=== Text excerpt ===
DUNCANVILLE INDEPENDENT
SCHOOL DISTRICT, JUDY COOPER,
LYNDA OPTIZ AND ED STEVENS,
 
        APPELLEES. OF DALLAS COUNTY, TEXAS
 
 
 
BEFORE CHIEF JUSTICE ENOCH AND JUSTICES WHITHAM AND BURNETT
OPINION BY JUSTICE BURNETT
MARCH 3, 1989
        This is an appeal of a summary judgment rendered against John Storey and wife, Linda Storey, individually and as next friends of Meredith Storey, and in favor of Duncanville Independent School District, Judy Cooper, Lynda Opitz, and Ed Stevens. In two points of error, the Storeys contend that the summary judgment was in error because the defendants did not affirmatively plead immunity and the pleadings clearly state a cause of action.
        Meredith Storey was a fourth grade student at Acton Elementary School in Duncanville, Texas. Dissatisfied with the classroom performance of Meredith's teacher, Judy Cooper, the parents met with the school principal, Lynda Ortiz, and the superintendent, Ed Stevens, to seek a transfer for Meredith to another classroom. Unsuccessful, the Storeys then filed suit alleging improper instructional techniques and requesting injunctive relief. Subsequent events rendered moot the injunctive relief prior to the summary judgment hearing. Additionally, the parents claimed these instructional techniques constituted intentional infliction of emotional distress upon Meredith. The Storeys also claimed that Stevens had attempted to restrain their free speech by discouraging them from filing suit or signing a petition against Cooper.
        Section 21.912(b) of the Education Code states that:
 
 
                No professional employee of any school district within this state shall be personally liable for any act incident to or within the scope of the duties of his position of employment, and which act involves the exercise of judgment or discretion on the part of the employee, except in circumstances where professional employees use excessive force in the discipline of students or negligence resulting in bodily injury to students.
This immunity statute defines a professional employee to include "superintendents, principals, classroom teachers, supervisors, counselors, and any other person whose employment requires certification and an exercise of discretion." TEX. EDUC. CODE ANN. § 21.912 (Vernon 1987). During oral argument, the Storeys waived their first point of error which asserted that the school parties failed to affirmatively assert the defense of immunity. Thus, we shall not consider the first point.
        In their second point of error, the Storeys contend that the trial court erred in granting summary judgment because the pleadings state a cause of action. The Storeys asserted two causes of action in their original petition. One for intentional emotional distress inflicted upon Meredith by Cooper's instructional techniques. Second, the Storeys asserted that the first amendment right to free speech was violated by Stevens when he discouraged their signing the petition and filing this lawsuit.
===
_Brief 1:_ Name each category of person that the court opinion quotes the immunity statute as including in its definition of a professional employee.
=== Records to use ===
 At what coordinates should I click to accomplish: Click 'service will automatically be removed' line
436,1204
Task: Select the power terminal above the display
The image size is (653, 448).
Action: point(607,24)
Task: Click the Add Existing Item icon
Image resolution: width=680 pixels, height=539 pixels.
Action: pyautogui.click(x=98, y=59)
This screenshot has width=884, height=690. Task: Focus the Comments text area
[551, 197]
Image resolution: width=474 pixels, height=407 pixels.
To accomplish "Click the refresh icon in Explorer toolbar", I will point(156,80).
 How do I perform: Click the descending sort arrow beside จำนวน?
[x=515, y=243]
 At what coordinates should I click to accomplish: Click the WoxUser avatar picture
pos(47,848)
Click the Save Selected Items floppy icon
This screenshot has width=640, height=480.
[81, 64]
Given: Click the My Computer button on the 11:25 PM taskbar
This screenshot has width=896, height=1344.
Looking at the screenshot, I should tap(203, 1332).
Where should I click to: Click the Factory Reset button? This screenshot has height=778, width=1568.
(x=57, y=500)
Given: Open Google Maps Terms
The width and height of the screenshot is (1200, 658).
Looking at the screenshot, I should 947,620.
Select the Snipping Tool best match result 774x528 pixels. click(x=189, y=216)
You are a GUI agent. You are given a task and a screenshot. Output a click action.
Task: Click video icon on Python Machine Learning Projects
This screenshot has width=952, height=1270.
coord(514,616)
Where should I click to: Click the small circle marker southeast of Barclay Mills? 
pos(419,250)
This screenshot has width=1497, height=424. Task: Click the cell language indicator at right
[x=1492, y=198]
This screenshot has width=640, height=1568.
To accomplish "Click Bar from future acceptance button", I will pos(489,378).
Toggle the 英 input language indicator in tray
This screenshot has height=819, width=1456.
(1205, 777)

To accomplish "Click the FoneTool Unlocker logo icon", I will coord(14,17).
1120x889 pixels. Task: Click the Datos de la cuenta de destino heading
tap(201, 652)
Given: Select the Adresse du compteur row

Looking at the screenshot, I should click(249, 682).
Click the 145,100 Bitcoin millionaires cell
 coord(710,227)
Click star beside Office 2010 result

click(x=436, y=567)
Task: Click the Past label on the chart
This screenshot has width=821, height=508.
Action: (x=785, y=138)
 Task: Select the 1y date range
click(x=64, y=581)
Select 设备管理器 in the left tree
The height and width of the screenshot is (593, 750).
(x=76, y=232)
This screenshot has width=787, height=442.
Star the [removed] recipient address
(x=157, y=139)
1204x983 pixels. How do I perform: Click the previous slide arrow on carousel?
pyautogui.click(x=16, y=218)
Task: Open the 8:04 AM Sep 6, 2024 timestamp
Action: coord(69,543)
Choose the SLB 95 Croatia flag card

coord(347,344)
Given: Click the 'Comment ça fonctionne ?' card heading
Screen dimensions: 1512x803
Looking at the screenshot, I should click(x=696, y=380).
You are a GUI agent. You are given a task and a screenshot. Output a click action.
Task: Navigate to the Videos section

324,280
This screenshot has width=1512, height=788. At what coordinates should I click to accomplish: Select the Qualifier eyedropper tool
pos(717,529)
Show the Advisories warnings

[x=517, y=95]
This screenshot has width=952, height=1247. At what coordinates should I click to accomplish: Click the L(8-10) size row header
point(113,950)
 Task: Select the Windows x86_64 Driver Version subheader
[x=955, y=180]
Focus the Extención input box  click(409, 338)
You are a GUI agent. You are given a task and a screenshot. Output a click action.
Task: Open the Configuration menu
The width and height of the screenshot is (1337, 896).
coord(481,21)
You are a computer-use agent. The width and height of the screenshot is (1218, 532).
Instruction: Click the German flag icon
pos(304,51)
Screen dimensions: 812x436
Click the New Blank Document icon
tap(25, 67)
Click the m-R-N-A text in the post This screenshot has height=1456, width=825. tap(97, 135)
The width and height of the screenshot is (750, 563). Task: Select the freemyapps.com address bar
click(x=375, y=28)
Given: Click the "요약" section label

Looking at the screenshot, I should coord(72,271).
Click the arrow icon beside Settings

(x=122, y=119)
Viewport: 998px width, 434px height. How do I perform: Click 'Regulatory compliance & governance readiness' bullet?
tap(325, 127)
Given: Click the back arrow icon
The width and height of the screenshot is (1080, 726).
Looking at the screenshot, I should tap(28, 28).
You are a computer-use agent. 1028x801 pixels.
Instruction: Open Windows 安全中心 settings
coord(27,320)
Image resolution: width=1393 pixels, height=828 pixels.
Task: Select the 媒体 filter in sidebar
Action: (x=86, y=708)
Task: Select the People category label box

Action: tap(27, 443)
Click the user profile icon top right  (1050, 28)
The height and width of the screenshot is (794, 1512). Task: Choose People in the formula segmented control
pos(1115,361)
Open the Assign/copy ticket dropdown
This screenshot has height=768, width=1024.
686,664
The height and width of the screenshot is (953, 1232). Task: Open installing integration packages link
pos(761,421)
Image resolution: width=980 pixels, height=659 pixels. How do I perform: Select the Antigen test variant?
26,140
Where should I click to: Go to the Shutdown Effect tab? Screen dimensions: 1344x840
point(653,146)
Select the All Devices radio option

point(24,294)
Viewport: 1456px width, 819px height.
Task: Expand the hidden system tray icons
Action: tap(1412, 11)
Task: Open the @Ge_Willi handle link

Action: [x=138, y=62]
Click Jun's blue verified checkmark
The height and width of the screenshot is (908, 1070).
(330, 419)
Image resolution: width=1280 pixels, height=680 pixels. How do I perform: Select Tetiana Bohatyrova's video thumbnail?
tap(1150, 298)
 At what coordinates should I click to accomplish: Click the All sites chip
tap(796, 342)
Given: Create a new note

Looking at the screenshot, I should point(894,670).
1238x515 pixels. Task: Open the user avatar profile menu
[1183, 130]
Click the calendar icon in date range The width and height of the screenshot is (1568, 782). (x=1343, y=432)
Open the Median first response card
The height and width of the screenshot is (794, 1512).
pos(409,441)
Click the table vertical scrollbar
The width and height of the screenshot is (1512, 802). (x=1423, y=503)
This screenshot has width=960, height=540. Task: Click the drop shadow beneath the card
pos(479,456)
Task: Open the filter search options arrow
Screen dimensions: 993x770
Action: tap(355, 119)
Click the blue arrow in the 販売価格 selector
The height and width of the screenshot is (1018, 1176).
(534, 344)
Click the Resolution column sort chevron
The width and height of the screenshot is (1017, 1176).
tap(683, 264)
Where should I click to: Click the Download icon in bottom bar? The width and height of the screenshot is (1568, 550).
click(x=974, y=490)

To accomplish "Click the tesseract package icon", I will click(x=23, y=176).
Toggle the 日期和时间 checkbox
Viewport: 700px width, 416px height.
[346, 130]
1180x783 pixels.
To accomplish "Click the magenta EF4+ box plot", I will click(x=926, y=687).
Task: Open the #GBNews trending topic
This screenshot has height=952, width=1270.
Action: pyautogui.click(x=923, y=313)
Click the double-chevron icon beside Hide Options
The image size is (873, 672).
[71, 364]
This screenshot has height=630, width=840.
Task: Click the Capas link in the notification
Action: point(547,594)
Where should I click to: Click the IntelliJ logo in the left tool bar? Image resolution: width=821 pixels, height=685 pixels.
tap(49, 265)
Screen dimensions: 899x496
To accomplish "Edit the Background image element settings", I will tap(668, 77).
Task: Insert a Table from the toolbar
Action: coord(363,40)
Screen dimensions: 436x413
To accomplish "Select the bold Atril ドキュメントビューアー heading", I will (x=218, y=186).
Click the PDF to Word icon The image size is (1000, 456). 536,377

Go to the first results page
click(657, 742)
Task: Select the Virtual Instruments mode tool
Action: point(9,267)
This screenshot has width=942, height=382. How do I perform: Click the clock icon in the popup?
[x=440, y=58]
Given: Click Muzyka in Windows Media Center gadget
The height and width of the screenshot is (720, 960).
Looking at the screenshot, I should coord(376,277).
===
_Brief 2:_ In the listing, switch "avatar" to "account" in everything from the line containing "Task: Open the @Ge_Willi handle link" down to the line containing "pos(409,441)", and return only those lines with nothing else changed.

_Task solution 1:_
superintendents
principals
classroom teachers
supervisors
counselors
any other person whose employment requires certification and an exercise of discretion

_Task solution 2:_
Task: Open the @Ge_Willi handle link

Action: [x=138, y=62]
Click Jun's blue verified checkmark
The height and width of the screenshot is (908, 1070).
(330, 419)
Image resolution: width=1280 pixels, height=680 pixels. How do I perform: Select Tetiana Bohatyrova's video thumbnail?
tap(1150, 298)
 At what coordinates should I click to accomplish: Click the All sites chip
tap(796, 342)
Given: Create a new note

Looking at the screenshot, I should point(894,670).
1238x515 pixels. Task: Open the user account profile menu
[1183, 130]
Click the calendar icon in date range The width and height of the screenshot is (1568, 782). (x=1343, y=432)
Open the Median first response card
The height and width of the screenshot is (794, 1512).
pos(409,441)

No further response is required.